After 49 years of promising their voters to appoint justices to the Supreme Court for the express purpose of overturning Roe v. Wade — and the kabuki theater of those appointees testifying to Senate Judiciary Commitees that honest pinky-swear cross-my-heart they carried no such agenda —Republicans are finally getting their wish.
Unless you've just recovered from a coma, you already know about that Justice Samuel Alito's draft opinion eviscerating Roe v. Wade was leaked to Politico, and you probably know that one of the main points of his opinion is that abortion rights (or the prohibition of them) is a matter to be decided between a woman and her statehouse, governor, Congress, President... anyone "from the government and I'm here to help."
Effective abortion bans are set to snap into place in 26 states the instant the Court's ruling is handed down. Some have been passed recently or will be soon; in other states, old laws voided by the Court's 1973 ruling (such as Wisconsin's 1849 law) will arise from their graves.
Just about all of these abortion bans, old and new, presuppose that women who seek abortions are unprincipled whores likely to wait right up until moments before going into labor to abort their unwanted fetus instead. That they deserve for each and every sexual act to result in nine months of hard labor.
I know from the experience of someone close to me that the decision to terminate a pregnancy is never easy, and sometimes the baby was very much wanted. If I had been in her place and had been told to go home and wait to miscarry, I would have reached the same decision she did.
If you're a woman or girl living in a state where Republicans do not exercise a stranglehold on your legislature, chances are you will get to keep the right to determine your own child-bearing decisions — at least as long as there's a Democrat in the White House. But anywhere else, your chances are awfully remote, and largely thanks to Court decisions made along the way with this day in mind.
Republicans took advantage of their state legislative wins in 2010 to cement their momentary majorities into permanent ones through the redistricting process and erecting barriers against voters apt to vote for Democrats — and Republican judges have backed them up. Right-wing activists regularly flood the airwaves in election years to promote anti-abortion candidates — and again, Republican judges (many of them having been themselves beneficiaries of those floods) have backed them up.

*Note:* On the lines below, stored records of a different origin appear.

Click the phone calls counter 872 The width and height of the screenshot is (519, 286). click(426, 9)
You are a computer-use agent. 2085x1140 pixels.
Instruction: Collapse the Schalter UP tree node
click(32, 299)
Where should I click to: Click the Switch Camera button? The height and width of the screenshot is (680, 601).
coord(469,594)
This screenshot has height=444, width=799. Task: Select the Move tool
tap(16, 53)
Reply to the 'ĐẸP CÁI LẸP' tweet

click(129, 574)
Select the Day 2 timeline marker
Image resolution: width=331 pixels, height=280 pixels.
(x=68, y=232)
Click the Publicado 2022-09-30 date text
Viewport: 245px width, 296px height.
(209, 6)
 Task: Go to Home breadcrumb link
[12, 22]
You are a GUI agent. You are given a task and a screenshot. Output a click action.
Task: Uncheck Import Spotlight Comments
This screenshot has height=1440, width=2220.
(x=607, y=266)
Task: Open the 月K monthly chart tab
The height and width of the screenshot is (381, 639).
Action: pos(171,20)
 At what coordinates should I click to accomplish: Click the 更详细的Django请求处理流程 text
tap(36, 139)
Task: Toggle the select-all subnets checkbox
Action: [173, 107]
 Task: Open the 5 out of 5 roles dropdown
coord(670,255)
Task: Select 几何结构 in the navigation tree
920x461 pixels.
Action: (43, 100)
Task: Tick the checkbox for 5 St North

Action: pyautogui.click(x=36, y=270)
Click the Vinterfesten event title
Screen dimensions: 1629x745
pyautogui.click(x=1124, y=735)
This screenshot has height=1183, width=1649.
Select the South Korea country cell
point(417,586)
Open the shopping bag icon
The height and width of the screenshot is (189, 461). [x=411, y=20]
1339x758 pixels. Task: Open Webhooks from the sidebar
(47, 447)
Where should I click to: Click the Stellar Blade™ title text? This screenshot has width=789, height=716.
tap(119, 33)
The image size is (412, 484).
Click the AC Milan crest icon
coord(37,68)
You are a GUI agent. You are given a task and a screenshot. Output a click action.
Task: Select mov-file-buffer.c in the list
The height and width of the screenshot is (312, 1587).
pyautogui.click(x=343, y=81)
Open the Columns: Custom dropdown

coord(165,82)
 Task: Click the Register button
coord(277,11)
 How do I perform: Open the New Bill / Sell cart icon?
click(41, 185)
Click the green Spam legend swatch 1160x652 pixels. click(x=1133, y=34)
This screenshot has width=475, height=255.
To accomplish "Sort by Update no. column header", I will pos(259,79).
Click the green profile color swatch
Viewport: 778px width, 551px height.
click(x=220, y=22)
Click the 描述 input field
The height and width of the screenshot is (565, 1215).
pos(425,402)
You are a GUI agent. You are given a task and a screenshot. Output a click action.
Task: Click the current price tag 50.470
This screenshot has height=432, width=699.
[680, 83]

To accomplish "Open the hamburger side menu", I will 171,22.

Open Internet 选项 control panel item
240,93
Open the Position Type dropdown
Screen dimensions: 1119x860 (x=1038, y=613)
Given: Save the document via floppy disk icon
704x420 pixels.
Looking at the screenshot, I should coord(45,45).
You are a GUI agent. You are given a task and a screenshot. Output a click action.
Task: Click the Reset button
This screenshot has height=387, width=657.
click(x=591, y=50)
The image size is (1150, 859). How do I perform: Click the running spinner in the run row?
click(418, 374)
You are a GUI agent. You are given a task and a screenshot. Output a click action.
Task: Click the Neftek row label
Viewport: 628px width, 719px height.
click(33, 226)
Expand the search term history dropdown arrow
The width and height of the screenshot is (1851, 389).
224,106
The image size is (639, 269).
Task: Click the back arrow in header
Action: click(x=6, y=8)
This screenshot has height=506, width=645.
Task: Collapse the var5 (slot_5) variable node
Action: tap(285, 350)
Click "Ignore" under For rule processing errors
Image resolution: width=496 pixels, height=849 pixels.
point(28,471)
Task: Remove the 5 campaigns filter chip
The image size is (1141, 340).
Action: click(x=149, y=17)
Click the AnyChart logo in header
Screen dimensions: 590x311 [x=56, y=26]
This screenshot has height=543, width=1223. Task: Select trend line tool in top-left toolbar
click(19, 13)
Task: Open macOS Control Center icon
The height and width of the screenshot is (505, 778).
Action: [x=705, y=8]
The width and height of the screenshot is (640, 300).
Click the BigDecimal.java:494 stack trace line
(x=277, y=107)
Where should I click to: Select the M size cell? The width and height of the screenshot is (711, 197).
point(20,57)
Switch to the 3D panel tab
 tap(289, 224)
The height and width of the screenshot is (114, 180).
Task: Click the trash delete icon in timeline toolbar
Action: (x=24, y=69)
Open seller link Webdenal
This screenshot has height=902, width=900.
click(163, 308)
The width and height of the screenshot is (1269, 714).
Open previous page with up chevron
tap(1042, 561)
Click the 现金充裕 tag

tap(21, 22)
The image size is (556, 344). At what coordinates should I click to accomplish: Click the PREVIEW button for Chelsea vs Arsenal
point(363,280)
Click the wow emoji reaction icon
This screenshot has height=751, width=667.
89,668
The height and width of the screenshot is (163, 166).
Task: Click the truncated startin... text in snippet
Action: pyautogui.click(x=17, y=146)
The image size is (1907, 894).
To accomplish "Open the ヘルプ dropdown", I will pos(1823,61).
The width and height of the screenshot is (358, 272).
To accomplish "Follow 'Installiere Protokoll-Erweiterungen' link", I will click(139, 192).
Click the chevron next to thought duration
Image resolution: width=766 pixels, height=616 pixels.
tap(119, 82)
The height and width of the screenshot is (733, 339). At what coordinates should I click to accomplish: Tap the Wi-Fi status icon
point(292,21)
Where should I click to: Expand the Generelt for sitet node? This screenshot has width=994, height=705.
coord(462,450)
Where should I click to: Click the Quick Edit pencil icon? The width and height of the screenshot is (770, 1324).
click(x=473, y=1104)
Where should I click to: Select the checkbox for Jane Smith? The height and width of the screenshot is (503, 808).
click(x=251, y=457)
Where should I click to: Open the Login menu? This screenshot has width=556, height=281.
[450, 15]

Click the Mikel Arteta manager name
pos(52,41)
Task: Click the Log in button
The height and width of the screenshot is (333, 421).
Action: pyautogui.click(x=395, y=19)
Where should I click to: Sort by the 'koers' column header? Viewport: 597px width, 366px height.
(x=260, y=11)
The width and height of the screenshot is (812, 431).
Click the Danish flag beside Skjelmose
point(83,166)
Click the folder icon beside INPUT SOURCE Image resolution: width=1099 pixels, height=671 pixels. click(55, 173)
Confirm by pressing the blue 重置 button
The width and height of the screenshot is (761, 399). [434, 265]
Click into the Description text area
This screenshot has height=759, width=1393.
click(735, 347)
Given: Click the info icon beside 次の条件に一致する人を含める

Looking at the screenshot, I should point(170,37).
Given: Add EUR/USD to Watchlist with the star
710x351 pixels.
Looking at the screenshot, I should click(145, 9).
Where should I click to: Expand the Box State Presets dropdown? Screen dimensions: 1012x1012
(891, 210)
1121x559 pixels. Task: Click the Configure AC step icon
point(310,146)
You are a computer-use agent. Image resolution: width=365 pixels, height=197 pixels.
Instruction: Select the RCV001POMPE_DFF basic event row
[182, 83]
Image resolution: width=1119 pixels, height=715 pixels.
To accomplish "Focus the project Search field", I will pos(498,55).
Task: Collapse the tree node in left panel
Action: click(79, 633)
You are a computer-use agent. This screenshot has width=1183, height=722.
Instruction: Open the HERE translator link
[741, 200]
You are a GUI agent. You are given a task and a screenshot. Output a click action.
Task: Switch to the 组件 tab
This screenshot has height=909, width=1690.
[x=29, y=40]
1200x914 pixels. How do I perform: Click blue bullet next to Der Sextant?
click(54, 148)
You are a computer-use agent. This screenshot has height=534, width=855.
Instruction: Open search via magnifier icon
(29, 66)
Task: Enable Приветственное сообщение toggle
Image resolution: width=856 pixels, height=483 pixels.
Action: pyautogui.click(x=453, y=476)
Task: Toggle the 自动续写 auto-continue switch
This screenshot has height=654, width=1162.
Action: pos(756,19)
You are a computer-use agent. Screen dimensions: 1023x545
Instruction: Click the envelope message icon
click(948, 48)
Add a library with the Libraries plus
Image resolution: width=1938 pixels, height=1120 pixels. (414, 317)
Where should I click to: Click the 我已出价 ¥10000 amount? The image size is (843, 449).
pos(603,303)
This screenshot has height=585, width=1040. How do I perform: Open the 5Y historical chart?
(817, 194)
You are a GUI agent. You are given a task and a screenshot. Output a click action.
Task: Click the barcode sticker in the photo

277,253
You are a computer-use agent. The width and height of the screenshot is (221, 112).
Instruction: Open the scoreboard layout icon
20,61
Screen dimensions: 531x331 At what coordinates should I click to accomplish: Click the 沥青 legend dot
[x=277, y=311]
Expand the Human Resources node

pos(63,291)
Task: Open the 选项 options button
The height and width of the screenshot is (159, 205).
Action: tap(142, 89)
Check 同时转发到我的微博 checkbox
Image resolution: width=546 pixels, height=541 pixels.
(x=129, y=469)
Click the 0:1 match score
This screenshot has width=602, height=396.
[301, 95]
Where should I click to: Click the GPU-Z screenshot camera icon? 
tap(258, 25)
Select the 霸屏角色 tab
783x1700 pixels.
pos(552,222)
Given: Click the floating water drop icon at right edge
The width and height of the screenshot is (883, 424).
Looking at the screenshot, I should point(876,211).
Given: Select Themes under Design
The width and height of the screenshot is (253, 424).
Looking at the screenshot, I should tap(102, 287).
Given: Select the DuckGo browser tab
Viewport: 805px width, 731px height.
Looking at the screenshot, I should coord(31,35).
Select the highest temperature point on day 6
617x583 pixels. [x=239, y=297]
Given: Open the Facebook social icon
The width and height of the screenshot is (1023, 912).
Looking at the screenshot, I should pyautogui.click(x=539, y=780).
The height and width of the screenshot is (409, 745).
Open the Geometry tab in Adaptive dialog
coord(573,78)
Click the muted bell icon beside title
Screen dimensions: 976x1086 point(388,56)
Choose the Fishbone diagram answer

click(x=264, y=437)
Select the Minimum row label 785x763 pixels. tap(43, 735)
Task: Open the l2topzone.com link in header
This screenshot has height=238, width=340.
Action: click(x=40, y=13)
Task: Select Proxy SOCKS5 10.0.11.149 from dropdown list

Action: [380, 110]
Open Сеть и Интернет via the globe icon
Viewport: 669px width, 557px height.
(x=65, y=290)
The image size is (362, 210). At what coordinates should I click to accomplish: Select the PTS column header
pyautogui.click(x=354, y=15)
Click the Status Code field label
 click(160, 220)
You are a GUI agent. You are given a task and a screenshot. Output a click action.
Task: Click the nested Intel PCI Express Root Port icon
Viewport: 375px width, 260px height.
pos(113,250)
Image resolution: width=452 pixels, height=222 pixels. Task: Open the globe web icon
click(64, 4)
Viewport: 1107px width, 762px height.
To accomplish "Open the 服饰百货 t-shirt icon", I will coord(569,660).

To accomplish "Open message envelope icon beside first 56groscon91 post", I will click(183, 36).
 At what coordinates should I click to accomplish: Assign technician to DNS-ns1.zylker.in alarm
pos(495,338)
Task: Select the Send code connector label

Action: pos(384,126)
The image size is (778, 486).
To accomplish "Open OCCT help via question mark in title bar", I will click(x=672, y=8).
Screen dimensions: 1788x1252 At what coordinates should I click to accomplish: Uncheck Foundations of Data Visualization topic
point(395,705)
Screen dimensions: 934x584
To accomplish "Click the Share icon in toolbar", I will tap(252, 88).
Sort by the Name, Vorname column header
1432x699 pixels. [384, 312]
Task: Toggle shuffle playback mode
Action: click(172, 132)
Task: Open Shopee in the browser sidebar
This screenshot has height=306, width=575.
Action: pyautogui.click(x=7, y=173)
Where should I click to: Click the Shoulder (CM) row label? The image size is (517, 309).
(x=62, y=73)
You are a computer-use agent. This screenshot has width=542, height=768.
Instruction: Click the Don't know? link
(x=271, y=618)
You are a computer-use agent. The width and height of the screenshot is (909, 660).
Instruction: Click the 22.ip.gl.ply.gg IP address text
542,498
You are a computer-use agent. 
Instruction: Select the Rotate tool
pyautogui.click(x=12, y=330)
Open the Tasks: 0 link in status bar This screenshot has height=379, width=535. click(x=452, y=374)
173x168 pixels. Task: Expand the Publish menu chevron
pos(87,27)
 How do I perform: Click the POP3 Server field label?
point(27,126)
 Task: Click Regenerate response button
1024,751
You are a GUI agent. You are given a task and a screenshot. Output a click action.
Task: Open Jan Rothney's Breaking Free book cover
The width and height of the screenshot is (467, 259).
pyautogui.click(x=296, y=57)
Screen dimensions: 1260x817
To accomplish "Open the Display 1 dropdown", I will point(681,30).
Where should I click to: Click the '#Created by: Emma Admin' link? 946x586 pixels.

Federally, Republicans use the free and easy filibuster rules in the Senate to block any and all Democratic legislation — and you can bet that if there are 51 of them in the Senate next year, Mitch McConnell will get rid of the filibuster to pass a total nation-wide ban on abortion. Even if the Roman Catholic in the Oval Office today vetoes it, the GOP retains its numerical advantage in the electoral college in 2024 that we saw in 2000 and 2016.
If the immediate future for women's reproductive rights looks bleak now, so too did the prospects of the anti-abortion movement in 1973. But they kept working toward Dobbs v. Jackson Women’s Health Organization with unrelenting, calculated determination, and here we are.
Can the other side match that effort — even if it takes another half-century?